The Vilisar Times

The life and times of Ronald and Kathleen and our voyages aboard S/V Vilisar, a 34.5-foot wooden Wm-Atkin-designed sailing cutter launched in Victoria, BC, Canada, in 1974. Since we moved aboard in 2001 Vilisar has been to Alaska, British Columbia, California, Mexico, The Galapagos and mainland Ecuador, Panama and Costa Rica.

Friday, November 14, 2008


GETTING A CONCERT READY IS NOT THE SAME AS MAKING MUSIC!
Bahía de Caraquéz, Ecuador, 11 November 2008

Kathleen and I have been practising our programme every weekday for weeks now in preparation for the recital tonight. (The museum’s recital hall where the piano – probably the only one in all of Bahía – is located is closed on the weekends.) We know the songs, of course, but getting them ready again for a public concert still requires a lot of polishing and getting the voice and the fingers limbered up.

**Recorded information:**
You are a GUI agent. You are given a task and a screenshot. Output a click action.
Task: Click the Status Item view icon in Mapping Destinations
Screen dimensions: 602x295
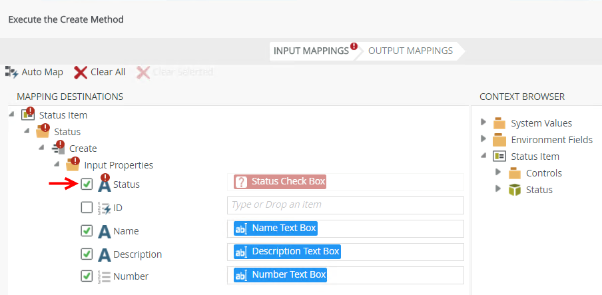29,115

**Things to do:**
• 1. From the Vilisar Times blog post above, copy the passage that begins with the words containing "The life and" and ends with "fingers limbered up.".
• 2. According to the Vilisar Times blog post above, what places has Vilisar visited since 2001? List every one.
• 3. Continue the Vilisar Times post about the recital in Bahía de Caraquéz, starting after its last sentence.

**Expected outputs:**
• 1.
The life and times of Ronald and Kathleen and our voyages aboard S/V Vilisar, a 34.5-foot wooden Wm-Atkin-designed sailing cutter launched in Victoria, BC, Canada, in 1974. Since we moved aboard in 2001 Vilisar has been to Alaska, British Columbia, California, Mexico, The Galapagos and mainland Ecuador, Panama and Costa Rica.

Friday, November 14, 2008


GETTING A CONCERT READY IS NOT THE SAME AS MAKING MUSIC!
Bahía de Caraquéz, Ecuador, 11 November 2008

Kathleen and I have been practising our programme every weekday for weeks now in preparation for the recital tonight. (The museum’s recital hall where the piano – probably the only one in all of Bahía – is located is closed on the weekends.) We know the songs, of course, but getting them ready again for a public concert still requires a lot of polishing and getting the voice and the fingers limbered up.

• 2.
Alaska
British Columbia
California
Mexico
The Galapagos
mainland Ecuador
Panama
Costa Rica

• 3.
It isn’t, in fact, really the music that raises the tension before a concert; we can deal with that. It’s all the peripheral and administrative stuff! After our initial offer of a concert was accepted by the Alcalde (mayor) on behalf of the city, for example, it was unclear to us who actually was going to be responsible for the advertising. Our Spanish was either not good enough to clarify this point, or perhaps the people at the Municipio’s ‘Oficina de Cultura’ were not sure themselves. So, we made up a simple poster on MSWord, ran off a hundred photocopies and started sticking them up and handing them out around town ten days ago. As of yesterday, I noticed however, they had all been either torn down or had disappeared for some other reason. Oh, well!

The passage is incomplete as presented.